Assignment:
Copy out each line of the listing that has the word "height" in it.
*** Excerpted records ***
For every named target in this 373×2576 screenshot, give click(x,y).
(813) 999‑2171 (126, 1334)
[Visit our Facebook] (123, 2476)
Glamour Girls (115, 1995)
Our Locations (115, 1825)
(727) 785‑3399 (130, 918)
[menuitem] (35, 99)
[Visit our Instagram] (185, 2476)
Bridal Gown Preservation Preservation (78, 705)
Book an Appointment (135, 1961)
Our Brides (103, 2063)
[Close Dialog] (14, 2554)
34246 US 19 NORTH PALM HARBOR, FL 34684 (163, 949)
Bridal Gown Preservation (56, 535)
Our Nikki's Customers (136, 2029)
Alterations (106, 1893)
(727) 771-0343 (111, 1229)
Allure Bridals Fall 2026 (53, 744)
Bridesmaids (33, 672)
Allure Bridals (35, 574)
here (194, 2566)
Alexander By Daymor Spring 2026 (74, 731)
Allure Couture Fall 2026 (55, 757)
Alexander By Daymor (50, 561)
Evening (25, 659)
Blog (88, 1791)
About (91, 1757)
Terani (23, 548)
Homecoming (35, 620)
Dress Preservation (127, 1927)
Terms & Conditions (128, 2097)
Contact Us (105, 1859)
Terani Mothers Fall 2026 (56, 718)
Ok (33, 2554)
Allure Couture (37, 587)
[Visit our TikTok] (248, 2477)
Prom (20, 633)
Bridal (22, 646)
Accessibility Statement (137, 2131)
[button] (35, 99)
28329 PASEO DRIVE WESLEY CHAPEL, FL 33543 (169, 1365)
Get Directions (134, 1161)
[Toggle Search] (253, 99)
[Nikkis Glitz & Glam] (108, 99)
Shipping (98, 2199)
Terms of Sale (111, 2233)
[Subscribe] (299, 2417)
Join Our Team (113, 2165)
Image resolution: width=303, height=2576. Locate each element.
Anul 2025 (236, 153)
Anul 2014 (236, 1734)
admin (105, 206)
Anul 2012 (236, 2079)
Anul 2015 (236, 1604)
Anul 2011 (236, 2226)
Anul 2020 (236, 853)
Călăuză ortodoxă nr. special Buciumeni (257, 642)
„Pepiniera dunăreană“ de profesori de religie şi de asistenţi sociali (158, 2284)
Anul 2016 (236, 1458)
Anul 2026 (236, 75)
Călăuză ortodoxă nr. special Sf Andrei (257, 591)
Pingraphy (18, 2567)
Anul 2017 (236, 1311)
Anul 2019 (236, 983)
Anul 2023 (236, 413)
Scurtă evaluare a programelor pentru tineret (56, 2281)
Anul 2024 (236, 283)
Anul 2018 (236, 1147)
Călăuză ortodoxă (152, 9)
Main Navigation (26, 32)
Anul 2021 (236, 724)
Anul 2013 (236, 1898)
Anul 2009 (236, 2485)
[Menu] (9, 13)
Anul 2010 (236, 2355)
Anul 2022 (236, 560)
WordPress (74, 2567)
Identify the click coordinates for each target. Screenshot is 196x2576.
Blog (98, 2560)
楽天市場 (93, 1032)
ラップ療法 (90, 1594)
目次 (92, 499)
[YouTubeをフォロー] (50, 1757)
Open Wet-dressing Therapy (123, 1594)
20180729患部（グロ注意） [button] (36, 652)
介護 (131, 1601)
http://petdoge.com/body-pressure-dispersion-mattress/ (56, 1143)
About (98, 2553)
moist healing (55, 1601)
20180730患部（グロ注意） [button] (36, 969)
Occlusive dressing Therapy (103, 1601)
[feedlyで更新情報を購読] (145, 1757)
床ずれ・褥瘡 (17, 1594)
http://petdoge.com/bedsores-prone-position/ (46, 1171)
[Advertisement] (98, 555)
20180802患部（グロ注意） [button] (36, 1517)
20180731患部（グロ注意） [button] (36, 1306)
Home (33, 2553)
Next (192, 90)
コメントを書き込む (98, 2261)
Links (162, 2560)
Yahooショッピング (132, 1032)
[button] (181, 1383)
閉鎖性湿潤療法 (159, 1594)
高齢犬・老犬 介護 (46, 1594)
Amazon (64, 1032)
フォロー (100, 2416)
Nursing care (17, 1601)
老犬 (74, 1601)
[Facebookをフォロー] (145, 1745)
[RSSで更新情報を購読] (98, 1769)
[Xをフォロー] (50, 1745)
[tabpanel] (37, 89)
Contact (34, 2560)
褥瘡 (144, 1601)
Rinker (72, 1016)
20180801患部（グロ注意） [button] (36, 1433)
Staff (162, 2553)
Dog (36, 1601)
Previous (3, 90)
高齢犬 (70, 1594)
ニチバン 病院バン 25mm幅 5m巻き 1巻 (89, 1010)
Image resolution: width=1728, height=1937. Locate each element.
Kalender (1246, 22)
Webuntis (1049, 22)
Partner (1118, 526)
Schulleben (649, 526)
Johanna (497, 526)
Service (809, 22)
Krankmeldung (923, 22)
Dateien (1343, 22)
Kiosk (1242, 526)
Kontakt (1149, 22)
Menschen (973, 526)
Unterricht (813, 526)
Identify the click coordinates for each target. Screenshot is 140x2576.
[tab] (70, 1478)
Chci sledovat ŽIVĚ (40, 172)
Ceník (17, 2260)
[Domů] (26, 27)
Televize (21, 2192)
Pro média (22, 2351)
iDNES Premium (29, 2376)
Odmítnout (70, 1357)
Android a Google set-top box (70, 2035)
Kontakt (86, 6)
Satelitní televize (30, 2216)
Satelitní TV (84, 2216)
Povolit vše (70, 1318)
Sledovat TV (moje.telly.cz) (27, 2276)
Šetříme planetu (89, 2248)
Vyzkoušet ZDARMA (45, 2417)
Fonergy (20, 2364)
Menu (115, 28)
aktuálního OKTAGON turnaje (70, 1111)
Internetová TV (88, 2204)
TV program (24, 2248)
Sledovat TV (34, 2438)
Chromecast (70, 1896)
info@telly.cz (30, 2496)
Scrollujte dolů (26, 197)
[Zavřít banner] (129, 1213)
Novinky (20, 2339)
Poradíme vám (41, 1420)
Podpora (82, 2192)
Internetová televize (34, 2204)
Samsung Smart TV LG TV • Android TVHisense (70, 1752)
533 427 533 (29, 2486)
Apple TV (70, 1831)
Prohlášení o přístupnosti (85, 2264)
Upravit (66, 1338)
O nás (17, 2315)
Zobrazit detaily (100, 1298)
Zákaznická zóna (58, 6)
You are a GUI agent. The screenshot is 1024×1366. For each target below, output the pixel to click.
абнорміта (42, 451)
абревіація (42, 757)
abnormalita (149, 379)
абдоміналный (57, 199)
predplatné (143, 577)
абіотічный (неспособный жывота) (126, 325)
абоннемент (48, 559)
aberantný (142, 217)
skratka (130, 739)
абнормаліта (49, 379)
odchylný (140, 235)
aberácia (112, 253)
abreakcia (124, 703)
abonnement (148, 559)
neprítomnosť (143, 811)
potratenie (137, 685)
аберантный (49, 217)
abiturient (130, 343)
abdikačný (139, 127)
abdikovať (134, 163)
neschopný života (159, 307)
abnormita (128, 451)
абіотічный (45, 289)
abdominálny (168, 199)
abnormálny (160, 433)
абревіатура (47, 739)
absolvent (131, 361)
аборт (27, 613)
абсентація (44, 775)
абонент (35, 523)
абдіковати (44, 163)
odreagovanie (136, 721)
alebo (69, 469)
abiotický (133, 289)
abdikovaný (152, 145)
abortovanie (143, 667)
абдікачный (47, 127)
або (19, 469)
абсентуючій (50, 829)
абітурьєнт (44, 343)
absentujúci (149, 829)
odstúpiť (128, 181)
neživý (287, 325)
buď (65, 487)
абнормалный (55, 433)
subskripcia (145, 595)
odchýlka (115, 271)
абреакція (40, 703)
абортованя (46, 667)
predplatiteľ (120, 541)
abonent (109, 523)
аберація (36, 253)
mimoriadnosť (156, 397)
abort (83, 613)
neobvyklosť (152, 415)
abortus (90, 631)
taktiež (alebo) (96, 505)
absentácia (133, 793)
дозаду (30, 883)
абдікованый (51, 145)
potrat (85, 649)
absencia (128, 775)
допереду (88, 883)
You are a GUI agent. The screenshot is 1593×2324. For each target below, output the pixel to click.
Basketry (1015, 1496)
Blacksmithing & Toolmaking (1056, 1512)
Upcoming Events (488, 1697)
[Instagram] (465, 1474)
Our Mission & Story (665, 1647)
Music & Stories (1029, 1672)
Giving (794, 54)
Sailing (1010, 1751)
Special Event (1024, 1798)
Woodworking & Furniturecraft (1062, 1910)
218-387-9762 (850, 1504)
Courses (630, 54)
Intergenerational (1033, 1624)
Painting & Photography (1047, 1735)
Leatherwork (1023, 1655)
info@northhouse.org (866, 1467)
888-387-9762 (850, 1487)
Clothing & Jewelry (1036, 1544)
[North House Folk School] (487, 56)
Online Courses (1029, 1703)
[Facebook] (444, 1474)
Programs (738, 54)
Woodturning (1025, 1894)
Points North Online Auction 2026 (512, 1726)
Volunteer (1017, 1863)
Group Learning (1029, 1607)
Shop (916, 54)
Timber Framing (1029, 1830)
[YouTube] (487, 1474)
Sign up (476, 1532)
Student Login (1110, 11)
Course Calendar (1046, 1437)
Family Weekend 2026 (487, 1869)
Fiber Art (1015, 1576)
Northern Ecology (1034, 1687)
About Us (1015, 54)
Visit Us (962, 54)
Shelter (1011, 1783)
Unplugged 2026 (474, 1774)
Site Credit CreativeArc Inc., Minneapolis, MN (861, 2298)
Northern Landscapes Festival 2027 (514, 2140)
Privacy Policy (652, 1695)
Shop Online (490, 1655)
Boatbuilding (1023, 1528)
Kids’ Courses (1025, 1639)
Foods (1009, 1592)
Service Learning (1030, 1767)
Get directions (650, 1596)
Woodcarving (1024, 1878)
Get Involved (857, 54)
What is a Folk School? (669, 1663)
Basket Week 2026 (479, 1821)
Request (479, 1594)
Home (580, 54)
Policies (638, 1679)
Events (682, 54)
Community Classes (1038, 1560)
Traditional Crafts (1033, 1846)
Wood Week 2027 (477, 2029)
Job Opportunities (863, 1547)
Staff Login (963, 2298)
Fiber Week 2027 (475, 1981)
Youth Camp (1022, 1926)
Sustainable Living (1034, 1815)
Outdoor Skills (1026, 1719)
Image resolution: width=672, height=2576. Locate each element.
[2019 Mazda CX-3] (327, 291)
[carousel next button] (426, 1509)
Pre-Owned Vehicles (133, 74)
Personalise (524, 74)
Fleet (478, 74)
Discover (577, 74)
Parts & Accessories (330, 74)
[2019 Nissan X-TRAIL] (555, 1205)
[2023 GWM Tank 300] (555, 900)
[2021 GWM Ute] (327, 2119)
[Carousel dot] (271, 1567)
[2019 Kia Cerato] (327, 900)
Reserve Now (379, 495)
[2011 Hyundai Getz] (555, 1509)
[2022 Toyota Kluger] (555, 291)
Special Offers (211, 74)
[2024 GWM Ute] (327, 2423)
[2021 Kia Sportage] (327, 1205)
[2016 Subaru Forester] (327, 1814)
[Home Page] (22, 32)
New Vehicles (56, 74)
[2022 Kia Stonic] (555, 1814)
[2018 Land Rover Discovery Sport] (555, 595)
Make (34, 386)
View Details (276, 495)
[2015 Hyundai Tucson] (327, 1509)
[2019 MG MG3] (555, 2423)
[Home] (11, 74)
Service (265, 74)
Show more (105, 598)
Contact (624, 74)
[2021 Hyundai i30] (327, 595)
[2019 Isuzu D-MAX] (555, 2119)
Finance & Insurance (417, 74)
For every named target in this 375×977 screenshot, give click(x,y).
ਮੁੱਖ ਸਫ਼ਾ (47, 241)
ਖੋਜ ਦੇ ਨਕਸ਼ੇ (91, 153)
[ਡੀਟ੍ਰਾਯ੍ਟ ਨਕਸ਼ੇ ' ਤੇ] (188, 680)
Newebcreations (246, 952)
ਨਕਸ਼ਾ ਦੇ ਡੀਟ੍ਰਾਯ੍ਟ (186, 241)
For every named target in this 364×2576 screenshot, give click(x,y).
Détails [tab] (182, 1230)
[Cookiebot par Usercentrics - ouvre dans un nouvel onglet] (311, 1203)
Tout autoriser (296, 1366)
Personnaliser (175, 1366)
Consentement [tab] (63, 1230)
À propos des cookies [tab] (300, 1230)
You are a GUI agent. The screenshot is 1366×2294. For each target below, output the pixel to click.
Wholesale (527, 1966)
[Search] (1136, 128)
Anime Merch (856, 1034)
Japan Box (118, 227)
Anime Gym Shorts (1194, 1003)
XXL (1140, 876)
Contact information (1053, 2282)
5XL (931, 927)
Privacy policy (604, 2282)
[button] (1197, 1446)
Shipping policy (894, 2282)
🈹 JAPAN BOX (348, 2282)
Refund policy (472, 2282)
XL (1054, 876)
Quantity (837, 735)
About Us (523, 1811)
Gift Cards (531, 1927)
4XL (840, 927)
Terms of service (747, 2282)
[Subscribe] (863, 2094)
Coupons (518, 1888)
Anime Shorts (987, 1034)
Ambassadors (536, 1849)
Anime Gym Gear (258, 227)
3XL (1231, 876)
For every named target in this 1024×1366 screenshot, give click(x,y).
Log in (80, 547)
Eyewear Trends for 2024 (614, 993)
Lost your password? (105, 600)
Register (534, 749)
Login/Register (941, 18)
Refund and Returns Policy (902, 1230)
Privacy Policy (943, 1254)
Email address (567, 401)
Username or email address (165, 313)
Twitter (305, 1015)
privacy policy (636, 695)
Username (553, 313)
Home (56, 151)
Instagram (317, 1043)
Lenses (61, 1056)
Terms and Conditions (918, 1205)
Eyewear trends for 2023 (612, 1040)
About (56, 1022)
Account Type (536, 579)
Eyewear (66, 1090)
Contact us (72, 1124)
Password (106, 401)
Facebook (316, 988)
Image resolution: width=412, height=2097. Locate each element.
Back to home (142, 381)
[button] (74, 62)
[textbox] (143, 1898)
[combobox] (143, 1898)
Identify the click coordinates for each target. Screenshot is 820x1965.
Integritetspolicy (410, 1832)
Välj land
*** End of Excerpted records ***
Answer to this problem:
Image resolution: width=303, height=2576. Locate each element.
Image resolution: width=1728, height=1937. Locate each element.
Image resolution: width=672, height=2576. Locate each element.
Image resolution: width=412, height=2097. Locate each element.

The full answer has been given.